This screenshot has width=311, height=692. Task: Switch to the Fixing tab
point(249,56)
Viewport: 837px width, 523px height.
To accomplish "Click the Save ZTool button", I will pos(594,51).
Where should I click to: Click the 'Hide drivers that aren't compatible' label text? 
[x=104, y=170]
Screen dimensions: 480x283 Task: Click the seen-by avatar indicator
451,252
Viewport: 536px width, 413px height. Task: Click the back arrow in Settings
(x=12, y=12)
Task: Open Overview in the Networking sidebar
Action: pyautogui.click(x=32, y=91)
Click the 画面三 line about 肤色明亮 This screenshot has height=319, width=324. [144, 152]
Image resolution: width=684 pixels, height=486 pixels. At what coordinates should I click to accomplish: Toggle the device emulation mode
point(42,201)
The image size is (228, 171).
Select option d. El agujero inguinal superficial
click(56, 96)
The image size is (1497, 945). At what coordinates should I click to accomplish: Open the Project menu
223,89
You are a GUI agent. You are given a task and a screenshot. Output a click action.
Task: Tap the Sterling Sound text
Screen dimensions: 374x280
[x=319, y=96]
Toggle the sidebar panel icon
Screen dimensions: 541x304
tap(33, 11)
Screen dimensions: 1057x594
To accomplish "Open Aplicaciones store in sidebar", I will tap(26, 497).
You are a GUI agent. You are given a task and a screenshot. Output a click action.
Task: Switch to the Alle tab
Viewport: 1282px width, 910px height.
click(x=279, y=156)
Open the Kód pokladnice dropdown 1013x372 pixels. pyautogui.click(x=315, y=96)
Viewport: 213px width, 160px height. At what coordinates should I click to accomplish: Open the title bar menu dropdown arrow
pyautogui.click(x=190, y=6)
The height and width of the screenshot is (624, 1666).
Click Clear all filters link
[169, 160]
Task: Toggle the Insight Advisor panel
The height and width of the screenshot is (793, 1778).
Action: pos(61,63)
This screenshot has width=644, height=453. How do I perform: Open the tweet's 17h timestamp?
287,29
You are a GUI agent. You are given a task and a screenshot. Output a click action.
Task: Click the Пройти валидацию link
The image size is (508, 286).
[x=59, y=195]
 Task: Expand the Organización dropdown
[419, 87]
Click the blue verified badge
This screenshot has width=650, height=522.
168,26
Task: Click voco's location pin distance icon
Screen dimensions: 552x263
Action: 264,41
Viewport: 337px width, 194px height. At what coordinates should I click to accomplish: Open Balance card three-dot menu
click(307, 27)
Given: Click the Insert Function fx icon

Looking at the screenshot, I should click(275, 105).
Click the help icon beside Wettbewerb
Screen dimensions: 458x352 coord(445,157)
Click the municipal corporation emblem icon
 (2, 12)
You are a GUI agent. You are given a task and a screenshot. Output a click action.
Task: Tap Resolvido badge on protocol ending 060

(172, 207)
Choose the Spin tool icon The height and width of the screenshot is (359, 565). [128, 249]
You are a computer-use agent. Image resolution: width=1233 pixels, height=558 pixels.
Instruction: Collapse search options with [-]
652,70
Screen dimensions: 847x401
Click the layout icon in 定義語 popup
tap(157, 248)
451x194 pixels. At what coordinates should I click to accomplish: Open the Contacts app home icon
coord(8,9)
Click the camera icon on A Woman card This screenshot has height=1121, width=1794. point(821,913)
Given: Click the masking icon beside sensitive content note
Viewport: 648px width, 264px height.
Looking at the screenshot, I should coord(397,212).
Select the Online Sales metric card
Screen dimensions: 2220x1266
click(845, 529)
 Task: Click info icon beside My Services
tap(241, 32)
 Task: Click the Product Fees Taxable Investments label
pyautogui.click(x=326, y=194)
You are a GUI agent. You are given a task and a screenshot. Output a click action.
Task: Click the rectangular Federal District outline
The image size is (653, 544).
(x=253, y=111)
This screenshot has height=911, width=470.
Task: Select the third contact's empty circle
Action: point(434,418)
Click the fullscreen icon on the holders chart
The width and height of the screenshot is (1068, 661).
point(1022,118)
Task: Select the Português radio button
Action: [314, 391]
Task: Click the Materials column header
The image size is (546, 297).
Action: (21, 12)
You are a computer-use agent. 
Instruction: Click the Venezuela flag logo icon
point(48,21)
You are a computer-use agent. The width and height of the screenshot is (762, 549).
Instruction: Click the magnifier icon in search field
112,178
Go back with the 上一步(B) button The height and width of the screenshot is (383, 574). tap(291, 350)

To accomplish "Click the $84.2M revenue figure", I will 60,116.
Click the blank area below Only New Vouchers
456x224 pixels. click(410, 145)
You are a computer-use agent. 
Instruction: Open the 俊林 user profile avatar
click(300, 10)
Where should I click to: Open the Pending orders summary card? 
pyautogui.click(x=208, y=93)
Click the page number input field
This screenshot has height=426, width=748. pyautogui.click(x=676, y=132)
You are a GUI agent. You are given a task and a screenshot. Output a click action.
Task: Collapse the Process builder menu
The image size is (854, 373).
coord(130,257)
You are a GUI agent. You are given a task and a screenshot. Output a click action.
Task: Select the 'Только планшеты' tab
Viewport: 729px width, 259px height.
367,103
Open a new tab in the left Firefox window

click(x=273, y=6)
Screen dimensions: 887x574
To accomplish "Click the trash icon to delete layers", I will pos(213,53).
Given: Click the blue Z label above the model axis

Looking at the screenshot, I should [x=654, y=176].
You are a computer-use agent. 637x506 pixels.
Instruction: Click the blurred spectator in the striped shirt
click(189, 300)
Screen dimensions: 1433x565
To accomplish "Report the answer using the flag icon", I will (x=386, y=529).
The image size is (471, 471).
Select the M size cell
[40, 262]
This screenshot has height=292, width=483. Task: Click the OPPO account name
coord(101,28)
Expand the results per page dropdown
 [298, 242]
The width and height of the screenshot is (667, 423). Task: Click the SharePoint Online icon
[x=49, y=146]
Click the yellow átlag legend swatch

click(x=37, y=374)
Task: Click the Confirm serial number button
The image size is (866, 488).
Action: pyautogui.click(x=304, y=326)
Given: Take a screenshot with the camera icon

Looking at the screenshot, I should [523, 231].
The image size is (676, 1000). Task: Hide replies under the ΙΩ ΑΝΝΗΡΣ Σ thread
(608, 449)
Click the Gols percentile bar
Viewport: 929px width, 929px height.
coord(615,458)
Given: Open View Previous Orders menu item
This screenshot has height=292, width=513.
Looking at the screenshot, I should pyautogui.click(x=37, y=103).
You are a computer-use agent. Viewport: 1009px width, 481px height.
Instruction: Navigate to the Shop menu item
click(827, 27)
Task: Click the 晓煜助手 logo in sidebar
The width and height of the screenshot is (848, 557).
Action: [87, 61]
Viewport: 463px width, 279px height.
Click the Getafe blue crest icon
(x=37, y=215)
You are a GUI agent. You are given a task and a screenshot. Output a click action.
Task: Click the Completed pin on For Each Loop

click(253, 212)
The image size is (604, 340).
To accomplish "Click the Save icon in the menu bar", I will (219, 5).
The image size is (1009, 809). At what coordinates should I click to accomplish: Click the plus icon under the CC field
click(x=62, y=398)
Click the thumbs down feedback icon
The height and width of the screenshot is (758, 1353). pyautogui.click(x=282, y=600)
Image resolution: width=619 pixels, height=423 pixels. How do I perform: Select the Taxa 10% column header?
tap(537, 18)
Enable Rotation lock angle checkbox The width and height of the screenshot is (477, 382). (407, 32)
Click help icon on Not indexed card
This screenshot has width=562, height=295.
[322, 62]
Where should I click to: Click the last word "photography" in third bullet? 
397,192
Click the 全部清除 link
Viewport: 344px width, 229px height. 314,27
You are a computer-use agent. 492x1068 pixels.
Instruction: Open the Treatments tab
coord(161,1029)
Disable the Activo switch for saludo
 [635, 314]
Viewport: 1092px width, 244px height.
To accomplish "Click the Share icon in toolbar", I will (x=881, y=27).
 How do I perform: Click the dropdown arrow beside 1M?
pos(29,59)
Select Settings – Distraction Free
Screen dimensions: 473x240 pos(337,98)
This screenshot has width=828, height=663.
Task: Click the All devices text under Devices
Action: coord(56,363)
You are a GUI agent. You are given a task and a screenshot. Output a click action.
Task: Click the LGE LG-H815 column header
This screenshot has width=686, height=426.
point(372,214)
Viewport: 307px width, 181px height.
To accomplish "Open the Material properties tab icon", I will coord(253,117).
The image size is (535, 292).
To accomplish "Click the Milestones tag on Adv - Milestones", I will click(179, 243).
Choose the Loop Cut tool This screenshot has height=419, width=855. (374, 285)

────────

» **EXERCISE PROMPT**
As you read the records above, find each line that contains "Save" and copy it.

» **REPLY**
To accomplish "Click the Save ZTool button", I will pos(594,51).
To accomplish "Click the Save icon in the menu bar", I will (219, 5).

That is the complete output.